大変な感動が胸に生まれる、それは愛の唄だった。
それは間違いなく、誰かを思っているからこその歌声だったのだ。
奇跡のような体験をした後、わたしはすぐに出て行こうとしたのだが。
招待券の中に、この後の夜会の招待券もあった事、そしてそれに参加してどこかのコネを作ってこなければならない事を思い出し、少しばかり憂鬱になった。
しかし夜会は皆々先ほどの歌劇の事ばかり話題にしており、少し気楽になったともいえるだろう。
そしてその夜会の一番の賓客は、皆をじらせて現れた。
やはり見事な衣装に身を包み、彼女の内側から光る輝きが、彼女を一大女優にしていた。
こんなに近くで見られるとは、と思っていた矢先の事だ。
彼女がわたしを見た、と思えば両手を広げて駆け寄ってきたのだ。
「ああ、来てくれて本当に良かった、招待券を送っただけではだめかと思っていたのよ」
その声に聞き覚えがあったわたしは、呆気に取られてこう言った。
「君なのかい……?」
「ええ、あたしよ!」
遠い遠い昔の、ふくよかだけれども不敵な笑顔と、今の彼女の美しく無敵な笑顔が重なった瞬間であった。

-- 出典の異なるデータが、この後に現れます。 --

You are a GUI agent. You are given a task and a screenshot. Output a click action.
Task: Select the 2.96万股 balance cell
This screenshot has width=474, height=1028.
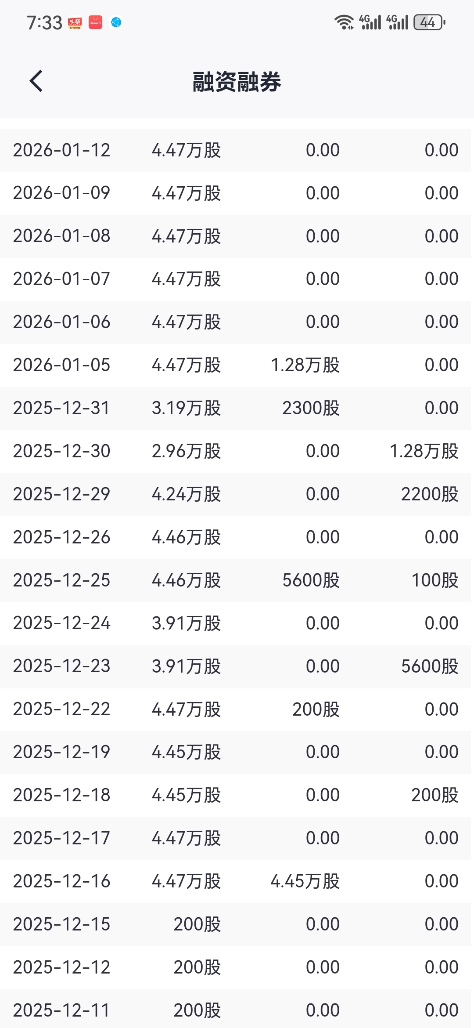tap(186, 451)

それからわたしは、足しげく彼女のいる劇団に連れて行かれた。
彼女が実家を追い出されているのは有名な話で、いられる場所がわたしの家なのだというのだ。
そしてわたしの家は、こんな評判をよくすることはないと言わんばかりに彼女を歓迎しており、わたしをせっついて彼女の送り迎えに使う。
彼女はわたしを友人たちに紹介し、わたしがほめられると飛び跳ねて喜んだ。
「君がわたしの事を忘れなかった事に驚いたよ、色々な噂を聞いていたから」
「あら。だって。女の武器は愛嬌と度胸よ? あなたの家がつながりができると嬉しそうな相手と、茶飲み友達になっても損はないわ」
「君はまだ、わたしの婚約者でいるのかい」
「当たり前じゃない、あなた以外の誰と婚約して結婚するのかしら、あたしったら」
彼女の胸の張り方を見て、わたしは男を決める事にした。
「今度きちんと、求婚させてほしい、君にきちんと言いたいんだ」
……その求婚の一連の動きを、彼女の劇団仲間が追っかけて話題になり、脚本の一つになるのは少し後の話である。